To investigate the extent and potential of gut microbial evolution upon the exposure of individual bacterial strains to non-antibiotic compounds, we performed a pilot in vitro evolution experiment with four representative gut bacterial strains in the presence of ten drugs that can act as cellular stressors. Throughout the drug exposure, we monitored changes in microbial drug resistance. The selection of the drugs and bacterial species was based on an extensive analysis from the existing literature and new experimental data generated for this project. Our results demonstrated that long exposure to subinhibitory concentration of non-antibiotic drugs can induce drug resistance in a diverse gut bacterial species. Additionally, we collected data of the in vitro growth parameters of ten representative human gut bacteria and determined the minimal inhibitory concentration of approximately 160 drug-bacteria combinations. The methods and the results established in this WP can be used for current and future projects on the topic in the hosting lab.
WP2- “Role of the SOS and RpoS response in microbiome evolution”
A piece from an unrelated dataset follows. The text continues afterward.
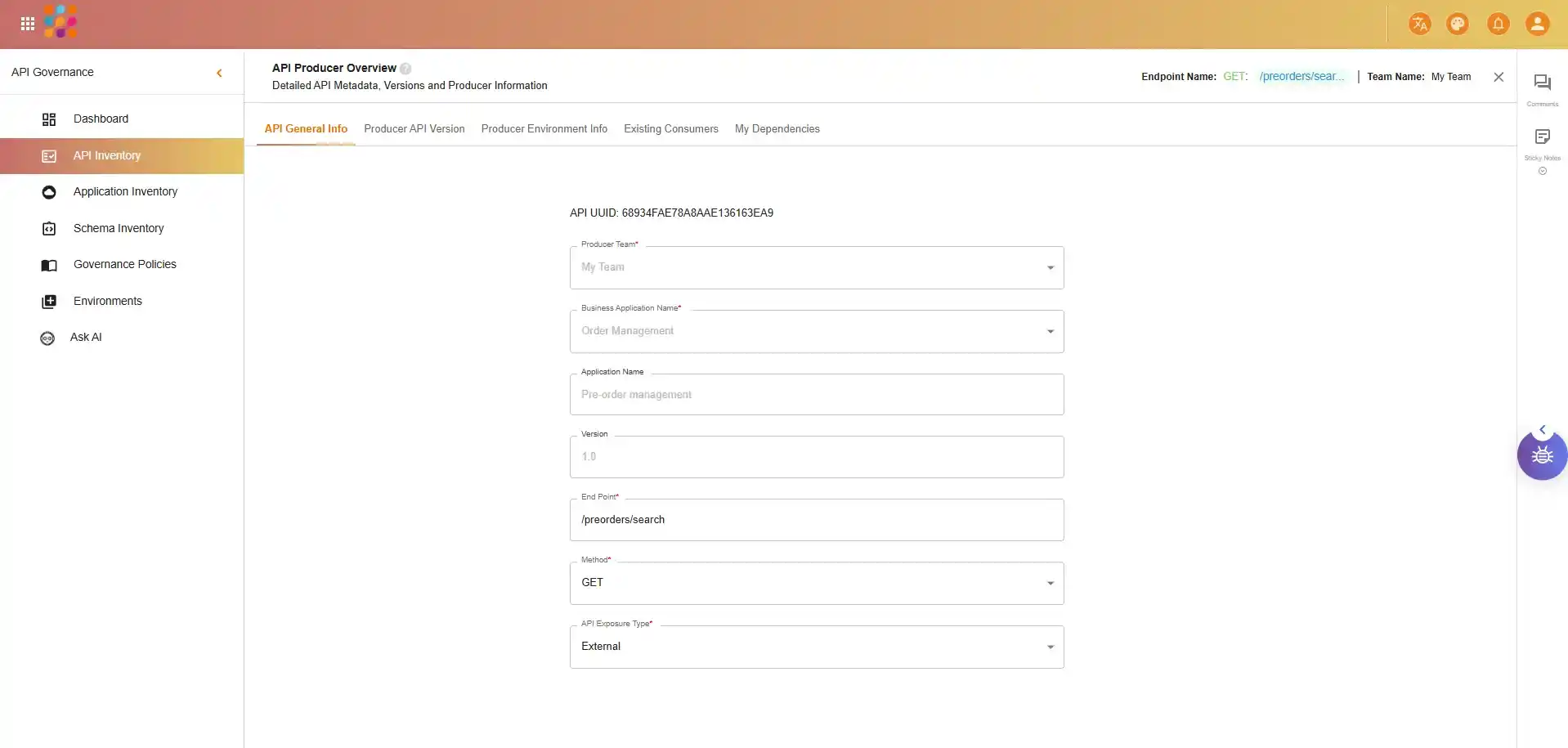Open Ask AI from sidebar

pos(86,337)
Based on previous studies on the gut bacteria sensitivity to human-targeted drugs, we hypothesized that these non-antibiotic drugs, similar to antibiotics, could act as stressors and activate two stress transcriptional programs named the SOS and RpoS responses. Both pathways can cause mutagenesis in bacterial genomes and they have been associated with microbial evolution acceleration and its consequences in the antimicrobial resistance development in bacterial pathogens. However, there is currently no understanding how these transcriptional programs function in gut bacteria, in particular in the most abundant and prevalent human commensal of Bacteroides spp. To gain insights in these molecular mechanisms, we studied the role of LexA and RpoS homologues (the stress responses regulators, respectively) in Bacteroides thetaiotaomicron as a model. Using molecular microbiology, culturomics and transcriptomics, we found that LexA may play a different role in this species. We are currently analyzing the transcriptomics data of the rpoS mutant in B. thetaiotaomicron. Furthermore, we developed various molecular biology tools for the Bacteroides spp. research, such as the mutagenesis system and the luminescent reporters, that are available to be used for current and future studies in these species.
WP 3. “Drug-induced microbiome evolution in vivo using gnotobiotic mouse models”
In this WP, we validated the in vitro results in vivo using a gnotobiotic mouse model. Briefly, we performed a competition assay of different B. thetaiotaomicron lexA mutants strains to gain insight into their role in mouse gut colonization. For strain identification, we used the newly barcoding method followed by sequencing. Currently the data is under processing.
The results of the three WPs were presented to the scientific community on various occasions including international conferences and seminars. Together the data is currently being written up for peer- review in an OA journal to be submitted in October 2024.